The US-China relationship will be fundamental. I believe many commentators in third countries underestimate the way in which China and the US have managed to work together. There are obvious tensions between the two and we do see strategic rivalry. But Beijing and Washington do not need to be told how important they are to each other and how important their relationship is to global and regional stability and prosperity.

We read a lot about Australia, China and the US. In Australia, it is not uncommon to see discussion about the implications of the rise of China for our relationship with the US. This often comes down to a discussion about the need for Australia to make a choice between our strategic relationship with the US and our economic relationship with China.

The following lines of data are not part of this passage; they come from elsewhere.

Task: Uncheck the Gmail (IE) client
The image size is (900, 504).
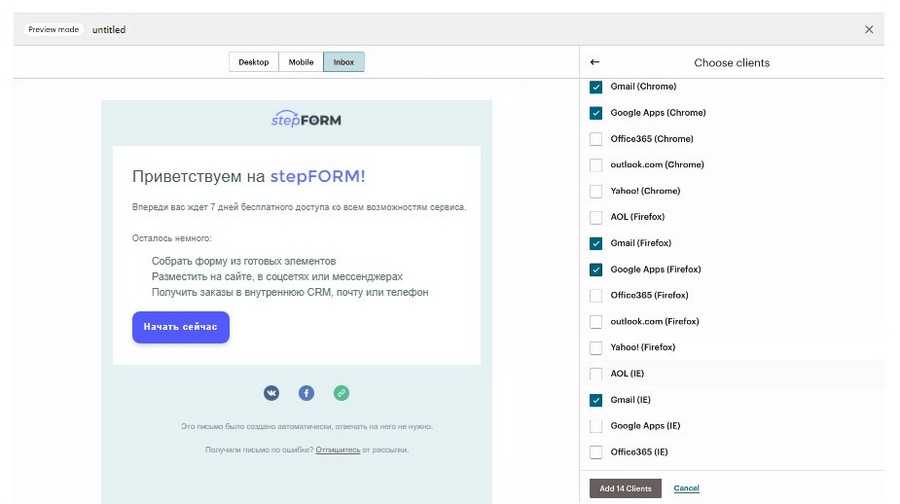Action: point(596,399)
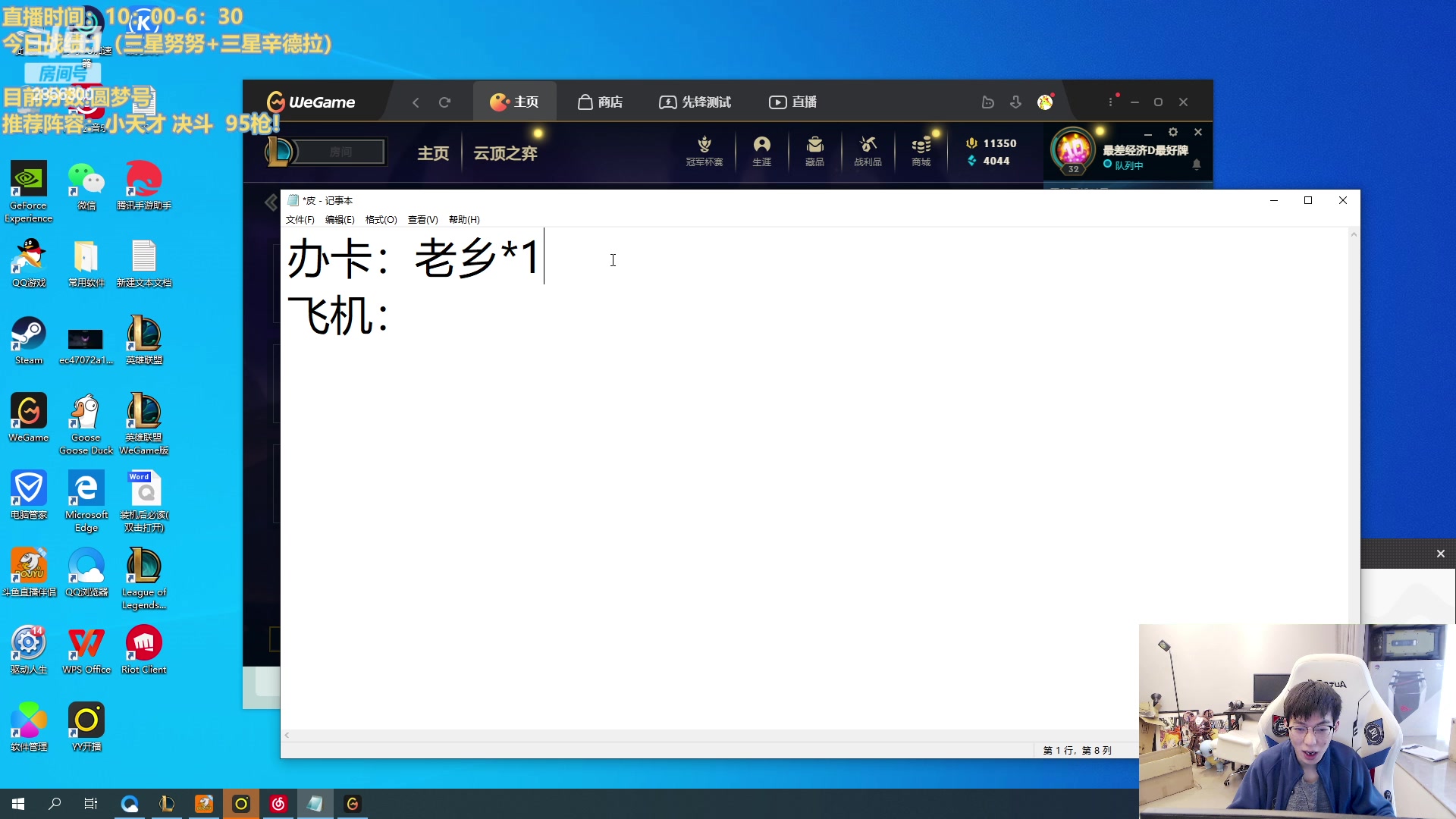
Task: Open the 生涯 (Career) profile icon
Action: click(x=761, y=151)
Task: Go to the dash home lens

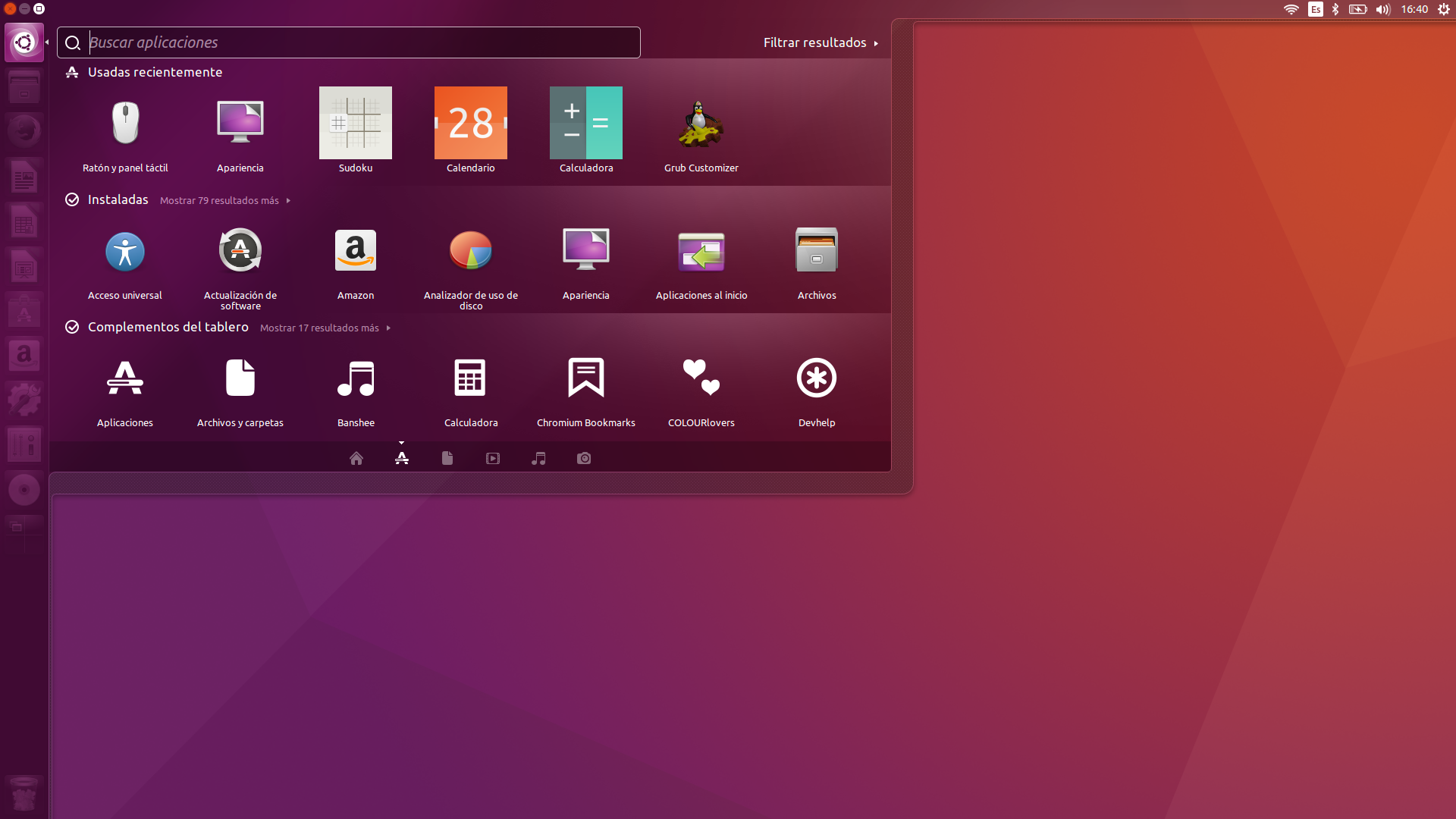Action: pos(356,458)
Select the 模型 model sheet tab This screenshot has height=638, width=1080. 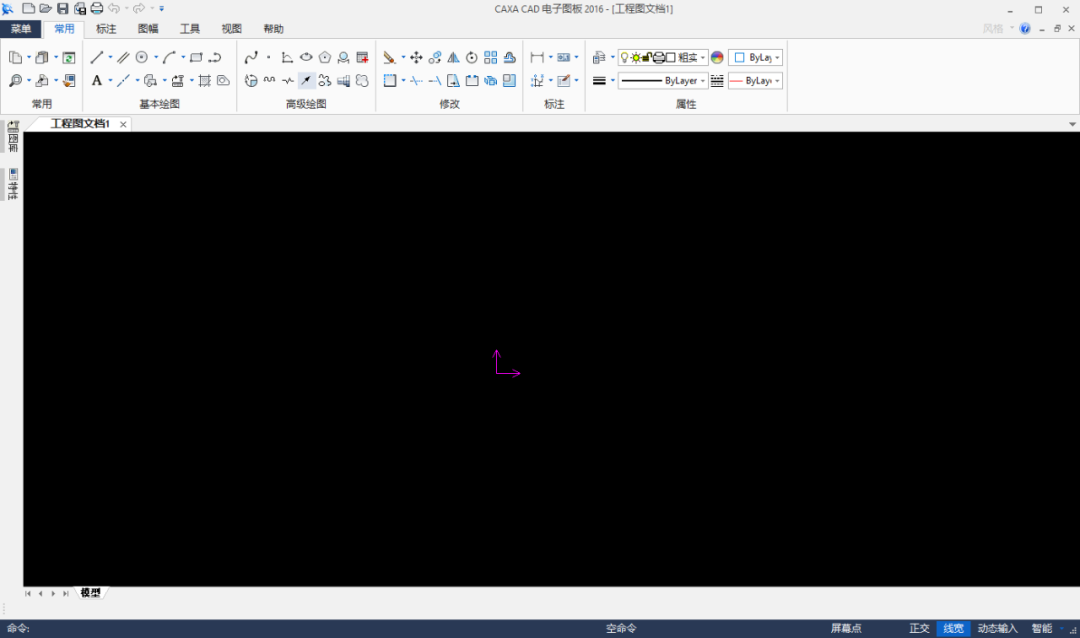tap(90, 593)
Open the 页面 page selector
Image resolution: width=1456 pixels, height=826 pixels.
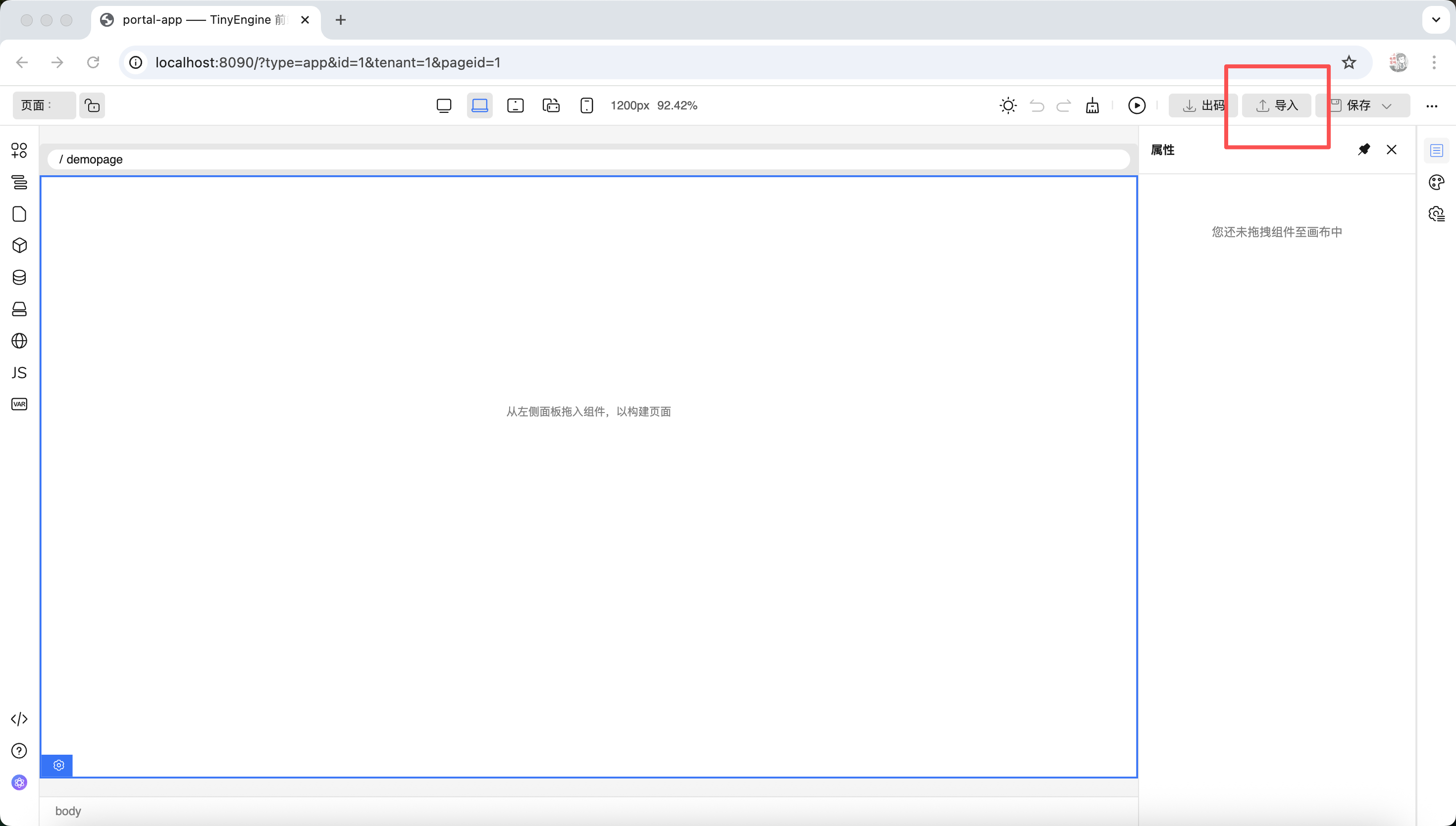tap(44, 105)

I believe much of the discussion is simplistic and overstated. Our alliance with the US is not up for sale. Since when does any country worth its salt auction its alliance to the highest bidder?

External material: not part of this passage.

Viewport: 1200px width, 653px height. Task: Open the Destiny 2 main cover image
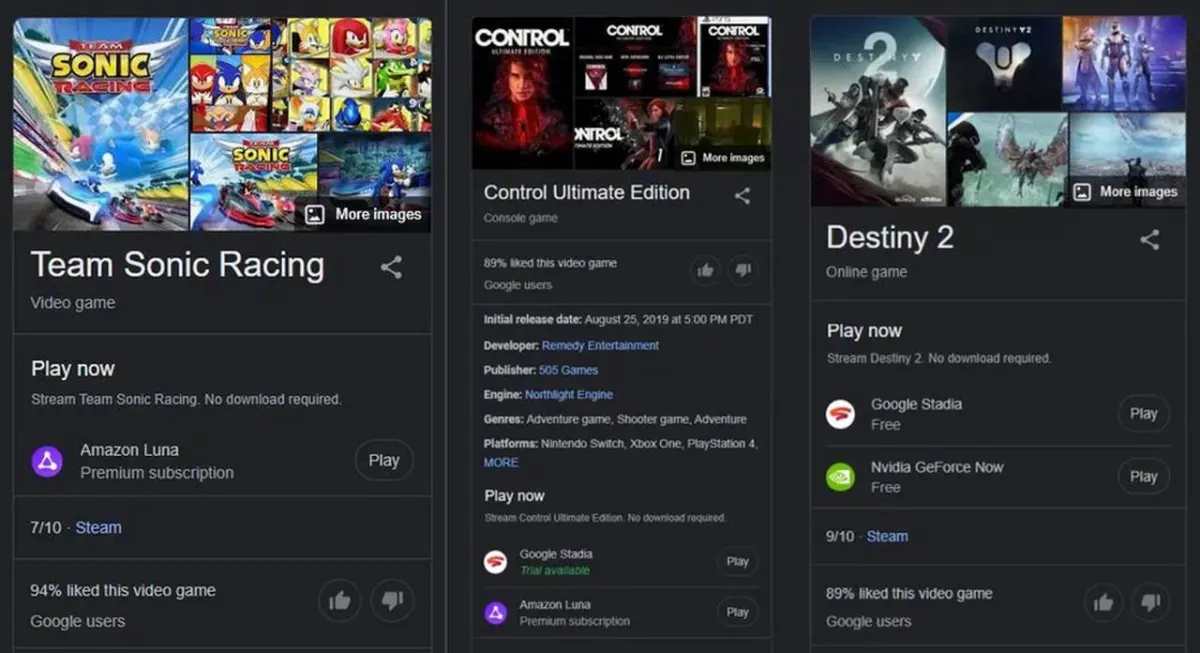pyautogui.click(x=878, y=111)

That aside, our relationship with the US is much more than a defence and strategic alliance. The US is our third largest trading partner, our largest source of foreign investment and the biggest destination for Australia's outward investment.

Equally, our relationship with China is more than the sum total of what we dig out of the ground and send to China to feed its urbanisation and development. It now encompasses growing two-way investment, educational and research links and people-to-people movements.

And it encompasses developing defence ties, with the Australian navy one of the few to have conducted a live fire exercise with its Chinese counterpart.

It is reasonable for commentators to speculate about choice articulated in the most stark terms. But that is not a basis for the execution of a country's foreign policy in the pursuit of its national interests. Interests may sometimes be able to be expressed in stark and unambiguous terms but the conduct of foreign policy is, inevitably in my view, pursued more often in colours of grey, than in black and white.

Today, there is a lot of public discussion about Chinese investment in Australia. But we should keep it in perspective. There are elements of the debate today that mirror the debate in the 1970s about multinationals (then largely American, British and European) and the debate in the 1980s about Japanese investment.

Being a friend doesn't mean you can't have differences of perspective. We have had, and continue to have, differences of perspective with China on human rights, some consular matters and some broader regional and global issues such as the South China Sea and Syria.

We have robust exchanges with the Chinese on these and other matters, but the discussions are always mature and sensible. There is no requirement for us to change our perspectives, which are underpinned by a mix of values and interests, because of the depth of our economic relationship. I am not aware of other serious countries doing so. Why should we be any different?